TASK = Reproduce every one of the records below word for word, leaving out the pictures.

EXERCISE INPUTS =
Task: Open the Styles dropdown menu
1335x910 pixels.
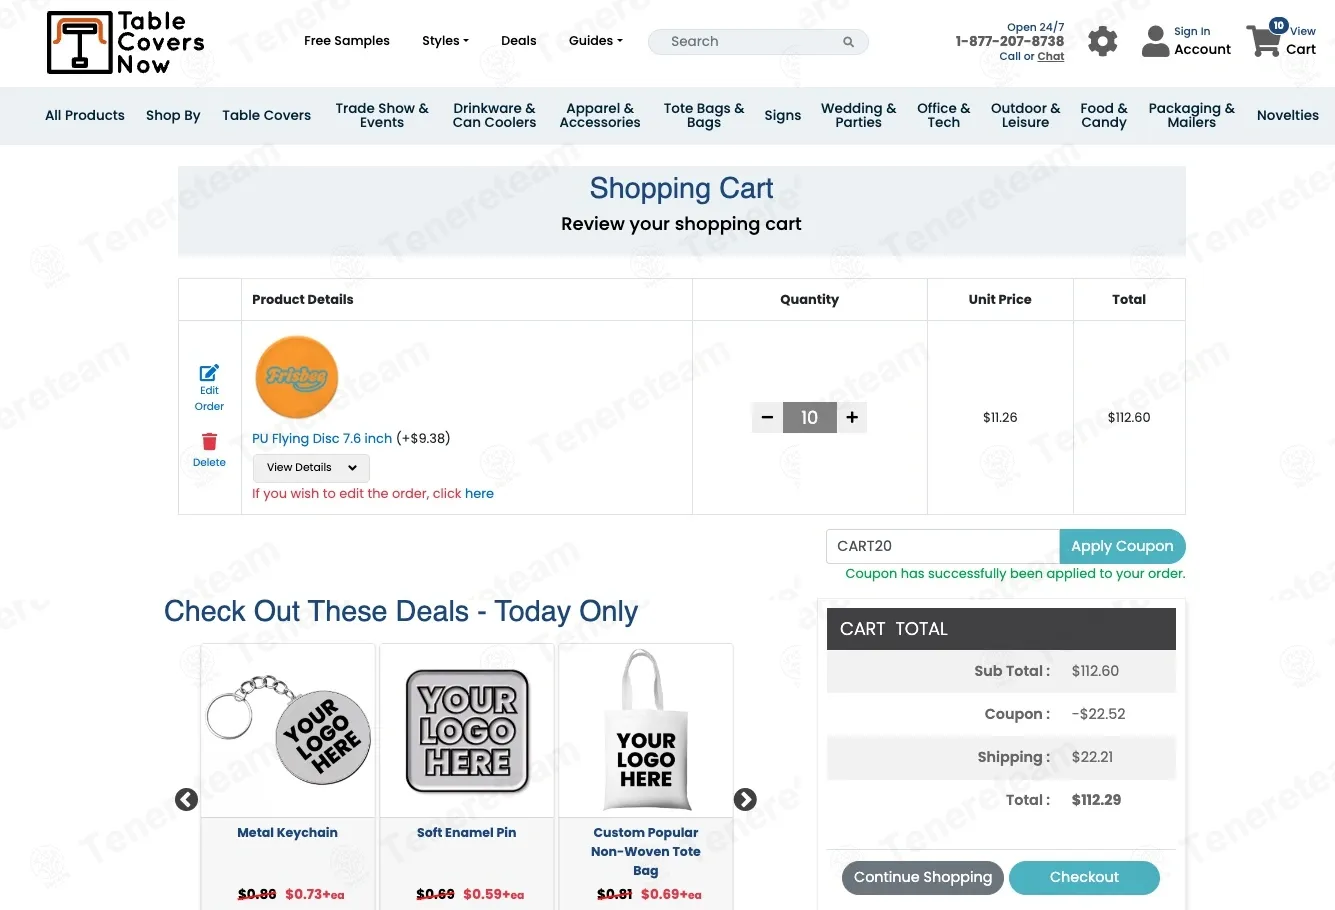Action: click(445, 41)
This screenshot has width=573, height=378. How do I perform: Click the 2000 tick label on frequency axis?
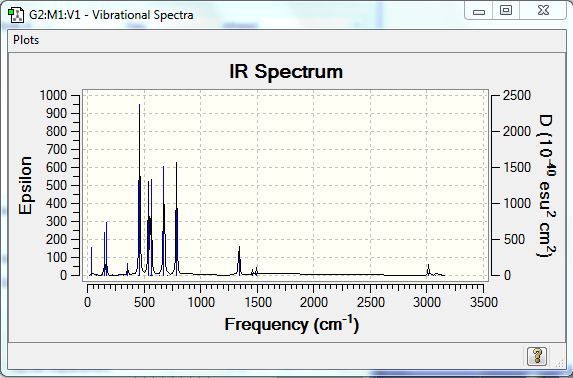point(314,302)
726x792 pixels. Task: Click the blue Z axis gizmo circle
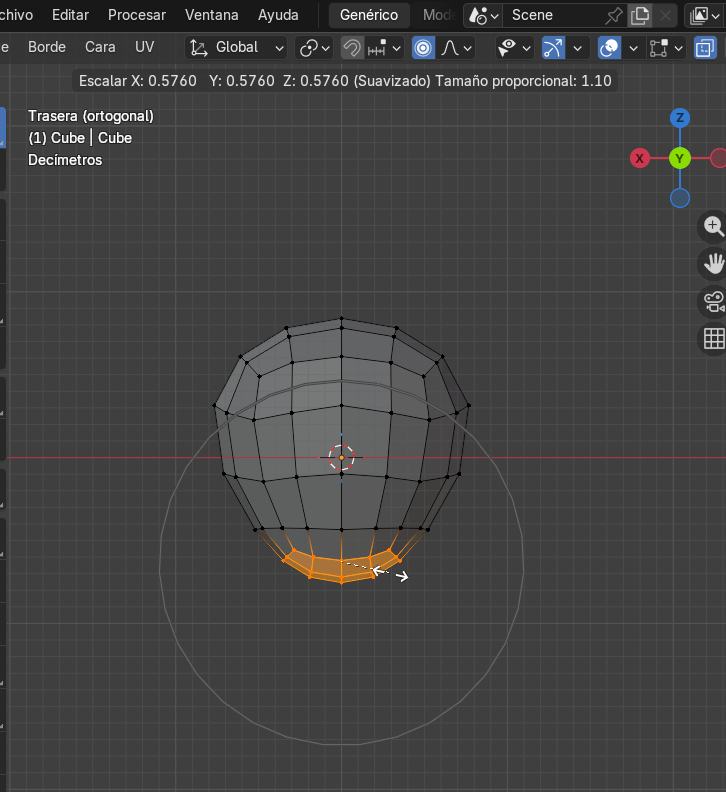(680, 118)
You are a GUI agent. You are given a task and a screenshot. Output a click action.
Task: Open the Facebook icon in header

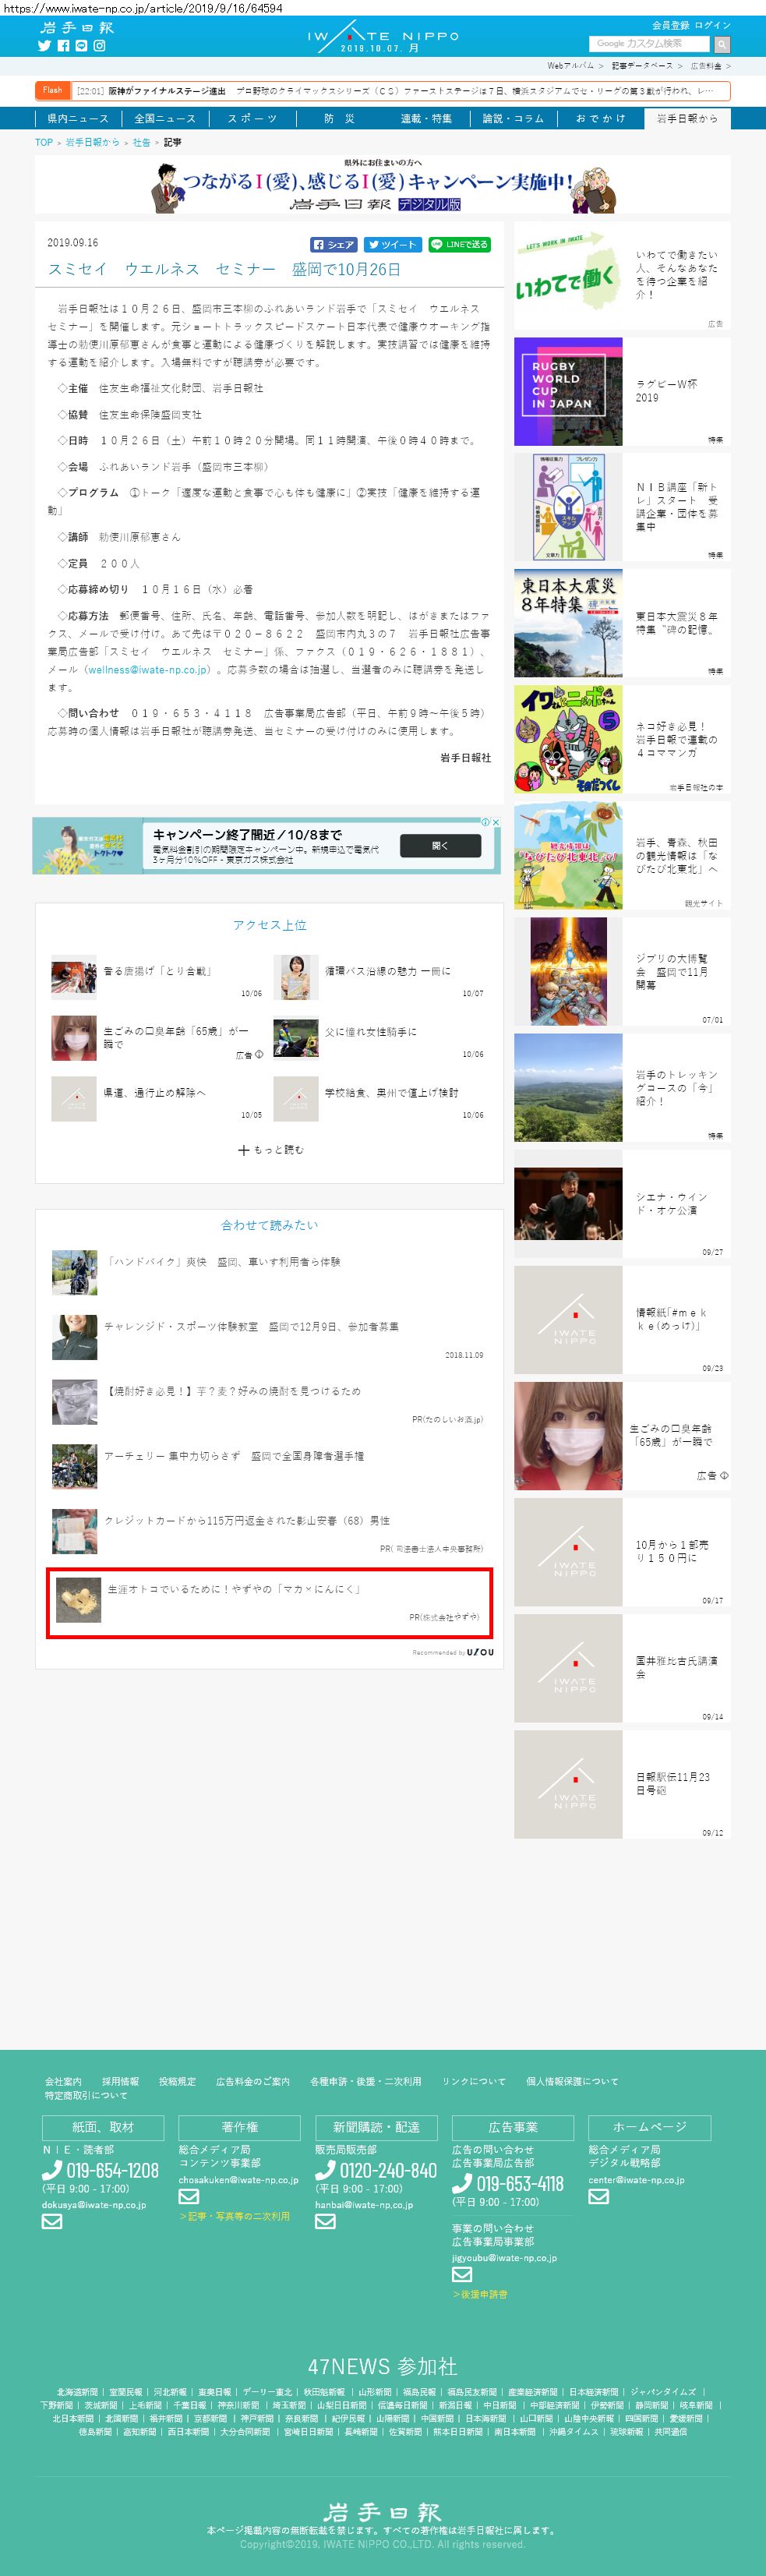63,46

FULL OUTPUT =
Task: Open the Styles dropdown menu
1335x910 pixels.
Action: click(445, 41)
This screenshot has width=573, height=378. How do I perform: Click the 2000 tick label on frequency axis?
point(314,302)
726x792 pixels. Task: Click the blue Z axis gizmo circle
(680, 118)
You are a GUI agent. You are given a task and a screenshot. Output a click action.
Task: Open the Facebook icon in header

63,46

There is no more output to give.